Seventy people died in the clash, according to the Muslim Brotherhood. At least 29 dead protesters were laid out at a nearby morgue, with 20 more dead in a hospital close by, according to the Times.

BBC reporter Quentin Somerville, reporting from behind a barricade made of paving stones on the pro-Morsi side, described seeing protesters horribly wounded by live gunfire. There were also “huge pools of blood” in the streets, Somerville said.

“They are not shooting to wound, they are shooting to kill,” Brotherhood spokesman Gehad el-Haddad said, according to the Times.

Morsi, who swept into power after elections in June 2012 but was removed from office this past July, marking Egypt’s second revolution in two years. Many Egyptians were dissatisfied with Morsi’s rule, which was punctuated by a November declaration that, until a new constitution was ratified, all his actions as president would effectively be immune from legal challenge. The sweeping decree, supposedly aimed at avoiding legal stalemates in drawing up a new constitution, also gave him broad new powers to “protect” the revolution.

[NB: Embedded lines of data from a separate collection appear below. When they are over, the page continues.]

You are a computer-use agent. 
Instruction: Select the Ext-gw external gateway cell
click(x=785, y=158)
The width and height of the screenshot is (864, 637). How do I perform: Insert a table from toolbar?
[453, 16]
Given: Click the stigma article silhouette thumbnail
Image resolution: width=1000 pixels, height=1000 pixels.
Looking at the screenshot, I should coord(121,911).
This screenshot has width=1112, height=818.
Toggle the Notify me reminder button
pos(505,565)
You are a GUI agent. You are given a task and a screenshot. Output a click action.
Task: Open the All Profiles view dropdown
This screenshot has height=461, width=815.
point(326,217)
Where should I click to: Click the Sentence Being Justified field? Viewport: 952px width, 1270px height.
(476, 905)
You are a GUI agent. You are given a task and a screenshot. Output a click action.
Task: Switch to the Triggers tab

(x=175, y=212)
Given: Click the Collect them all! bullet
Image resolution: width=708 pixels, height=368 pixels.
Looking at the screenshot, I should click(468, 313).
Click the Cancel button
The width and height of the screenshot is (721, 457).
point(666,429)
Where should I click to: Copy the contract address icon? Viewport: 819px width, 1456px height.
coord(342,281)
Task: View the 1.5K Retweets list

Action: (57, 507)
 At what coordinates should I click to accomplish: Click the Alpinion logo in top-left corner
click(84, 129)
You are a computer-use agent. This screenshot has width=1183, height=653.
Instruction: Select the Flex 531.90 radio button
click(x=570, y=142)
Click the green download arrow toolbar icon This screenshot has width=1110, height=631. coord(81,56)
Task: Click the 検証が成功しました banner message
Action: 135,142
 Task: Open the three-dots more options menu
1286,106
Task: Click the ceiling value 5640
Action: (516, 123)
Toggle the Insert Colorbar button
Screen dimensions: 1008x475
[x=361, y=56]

When the decree was announced, scholar Mohamed ElBaradei -- now acting vice president of Egypt -- said on Twitter that Morsi had “usurped all state powers [and] appointed himself Egypt’s new pharaoh.”

After the military removed Morsi from power, the electricity and gas shortages that had plagued Egypt rapidly abated, leading some supporters of the ex-president to suspect a conspiracy. The so-called “deep state,” the country's entrenched bureaucracy and business leaders, is thought to have balked at the prospect of an Islamist government, according to the New York Times.

Morsi has been held by the military since his ouster in an undisclosed location, without access to family members or his attorneys. He is also being investigated by the new regime for allegedly conspiring with Hamas, the militant Palestinian Islamist organization, in a prison break. The charges likely relate to his own escape, with dozens of other Muslim Brotherhood members, from the Wadi Natroun prison in 2011. Prosecutors say that Hamas gunmen killed 14 guards in that prison break, while the Brotherhood claims that locals attacked the prison to free their relatives.

“The charges are nothing more than an attempt by the coup leaders to discourage the public from supporting the president’s legitimacy,” former Egyptian culture minister Alaa Abdel-Aziz, now ousted along with Morsi, told the Washington Post.